Ubin diketuk di bawah kakinya, gemeretaknya nyaring sebab tak ada bunyi lain bersuara di lorong ini. Langkah Jona. Lambat-lambat, namun terukur. Juga penuh penekanan. Dari langkah belaka saja, setiap insan manusia niscaya akan menebak kalau itu langkah yang sarat dendam. Sarat amarah. Tangannya terkepal, mengaku di kedua samping tubuhnya. Matanya berkilat-kilat, mengibar panji peperangan. Tatapannya tak terkira tajam, bagai mampu membelah batu lewat sirat semata. Beruntung di lorong ini tak satu pun orang hadir. Jika tidak, siapa pun niscaya mengompol ketakutan.

Sensasi dingin merambat ke tangannya tatkala Jona meraih gagang pintu. Getaran lagi-lagi terasa di jemari-jemarinya. Namun kali ini bukan karena takut. Bukan sebab rangsek kenangan lampau. Namun karena murka. Jona membuka pintu itu, nyaris membantingnya. Membiarkan cahaya menyelusup ke dalam kamar temaram nan kelam itu. Melukis paras ayahnya dengan sinar, juga ketakutan.

"J-jona." Bisiknya pelan. Bahkan tanpa bisa berjalan pun, dari suara-suara belaka, ayahnya pasti mampu menangkap keadaan saat ini. Bawahan Jona datang. Menumpas habis bawahan miliknya. Bahkan Hugo tak lagi bisa dihubungi. Dugaan awal Bov pasti tertangkap. Namun mengingat sifat anaknya, asistennya itu bernyawa pun rasanya ganjal.

Ketakutan terpancar di matanya. Rasanya janggal melihat meja berbalik. Biasanya Jona yang takut. Yang ditindas. Kini dirinya yang gentar. Dan ketakutan Bov ini melipat ganda, melihat Jona mengacungkan senapan ke padanya.

"K-kau tidak sungguh-sungguh mengancam ayahmu sendiri... tidak?"

Mata Jona kian menajam. "Bagaimana menurutmu?"

"H-hentikan ini, Jo." Bov berucap, mencoba tampak menitah, walau dia beringsut ngeri. "Aku ini ayahmu."
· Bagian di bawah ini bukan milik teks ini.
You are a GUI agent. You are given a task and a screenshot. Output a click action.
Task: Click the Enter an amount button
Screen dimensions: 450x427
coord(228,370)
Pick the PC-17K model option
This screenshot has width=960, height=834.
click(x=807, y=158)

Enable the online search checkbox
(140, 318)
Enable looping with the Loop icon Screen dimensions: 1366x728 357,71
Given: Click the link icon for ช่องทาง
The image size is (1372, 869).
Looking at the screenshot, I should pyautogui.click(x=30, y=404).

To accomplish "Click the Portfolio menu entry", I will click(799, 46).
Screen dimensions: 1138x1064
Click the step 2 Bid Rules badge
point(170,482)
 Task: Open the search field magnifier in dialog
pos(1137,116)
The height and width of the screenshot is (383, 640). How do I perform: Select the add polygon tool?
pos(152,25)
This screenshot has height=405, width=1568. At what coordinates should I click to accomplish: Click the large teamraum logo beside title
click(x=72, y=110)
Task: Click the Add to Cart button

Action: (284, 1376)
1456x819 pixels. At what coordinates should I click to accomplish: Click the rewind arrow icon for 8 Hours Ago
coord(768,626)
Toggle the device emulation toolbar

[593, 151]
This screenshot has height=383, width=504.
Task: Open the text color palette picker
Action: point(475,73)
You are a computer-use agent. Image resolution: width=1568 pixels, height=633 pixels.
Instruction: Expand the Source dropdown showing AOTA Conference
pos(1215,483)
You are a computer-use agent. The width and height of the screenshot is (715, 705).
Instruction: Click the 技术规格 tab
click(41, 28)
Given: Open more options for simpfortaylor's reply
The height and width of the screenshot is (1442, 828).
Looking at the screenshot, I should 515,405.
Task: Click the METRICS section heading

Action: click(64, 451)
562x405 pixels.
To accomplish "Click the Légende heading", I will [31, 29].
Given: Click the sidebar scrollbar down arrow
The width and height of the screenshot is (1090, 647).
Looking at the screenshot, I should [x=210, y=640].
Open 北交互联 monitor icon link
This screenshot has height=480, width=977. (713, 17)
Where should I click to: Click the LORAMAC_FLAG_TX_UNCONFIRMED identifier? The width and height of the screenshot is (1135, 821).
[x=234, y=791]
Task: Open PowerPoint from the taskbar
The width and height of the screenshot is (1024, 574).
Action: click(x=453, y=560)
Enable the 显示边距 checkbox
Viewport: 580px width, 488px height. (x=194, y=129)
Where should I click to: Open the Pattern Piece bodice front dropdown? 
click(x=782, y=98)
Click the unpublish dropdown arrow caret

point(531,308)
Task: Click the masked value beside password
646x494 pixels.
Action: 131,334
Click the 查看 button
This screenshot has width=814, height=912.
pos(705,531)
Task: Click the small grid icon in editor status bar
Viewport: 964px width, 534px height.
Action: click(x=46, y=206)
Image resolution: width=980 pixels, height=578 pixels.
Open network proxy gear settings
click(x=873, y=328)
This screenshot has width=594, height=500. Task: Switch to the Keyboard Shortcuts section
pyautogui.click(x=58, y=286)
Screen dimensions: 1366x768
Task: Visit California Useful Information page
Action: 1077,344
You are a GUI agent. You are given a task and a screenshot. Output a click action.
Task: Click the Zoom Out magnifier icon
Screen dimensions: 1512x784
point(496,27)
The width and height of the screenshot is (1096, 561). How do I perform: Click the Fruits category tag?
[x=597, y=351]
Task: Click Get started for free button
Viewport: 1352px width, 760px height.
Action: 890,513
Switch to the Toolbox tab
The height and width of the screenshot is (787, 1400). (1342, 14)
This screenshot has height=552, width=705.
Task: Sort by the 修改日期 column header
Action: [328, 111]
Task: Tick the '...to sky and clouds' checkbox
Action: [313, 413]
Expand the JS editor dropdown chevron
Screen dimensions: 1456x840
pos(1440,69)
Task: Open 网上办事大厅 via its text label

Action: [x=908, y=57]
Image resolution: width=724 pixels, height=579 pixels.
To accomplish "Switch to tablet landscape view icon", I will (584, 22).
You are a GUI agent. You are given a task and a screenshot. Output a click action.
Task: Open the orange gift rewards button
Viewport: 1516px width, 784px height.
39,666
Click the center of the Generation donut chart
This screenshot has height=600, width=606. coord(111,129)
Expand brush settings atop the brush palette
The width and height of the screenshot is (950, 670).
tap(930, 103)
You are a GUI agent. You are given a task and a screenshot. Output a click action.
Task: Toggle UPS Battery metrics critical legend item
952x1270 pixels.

"Dan ayah seharusnya ada untuk menyokong anak. Bukan menghancurkannya." Jona mengokang senapannya, membuat Bov berjengkit. Nyaris menjerit menangis malah. "Pemandangan yang sama aku pandangi beberapa minggu lalu. Ketika aku membunuh Falcon."

Kerut yang timbul di kening kepala Bov menyiratkan amarah. Namun murka itu tak mampu disalurkannya. Terimpit ketakutan. Terimpit tekanan senapan yang mengarah padanya. "Mengapa kau membunuhnya?"

"Karena mama tidak akan bisa tidur dengan tenang tanpa aku membinasakannya."

Tubuh Bov seketika berpaku kaku. Cahaya di matanya bergetar-getar tanpa kendali. Jona semula berpikir kalau ayahnya tidak tahu menahu soal siasat buruk Falcon kepada ibunya. Namun dalam lubuk hatinya yang terdalam, Jona menebak kalau Bov sebenarnya tahu. Namun memutuskan untuk membiarkan. Membiarkan temannya meracuni istrinya sesukanya. Sekalipun istrinya akan binasa pada perjalanannya. Dan reaksi Bov kali ini menekankan kalau tebakan Jona tepat. Jona bisa meledak akan amarah rasanya. Berpikir ayahnya dikelabui orang lain, jauh lebih mudah ketimbang tahu kalau Ayahnya turut andil adalah ketiadaan ibunya.

"Mengapa kau membiarkan dia?"

Bov berkeringat. Deras. Nyaris menyerupai tetes-tetes air di jendela pada malam hujan. "Evalina menghambat pertumbuhanmu."

Jengkit lagi-lagi menggertak tubuh Bov ketika tangan Jona refleks meraih gagang pintu, dan membantingnya hingga tertutup. Suaranya keras membahana. "Bagian mana dari Mama yang menghancurkanku hingga kau membiarkannya mati, Sialan!?"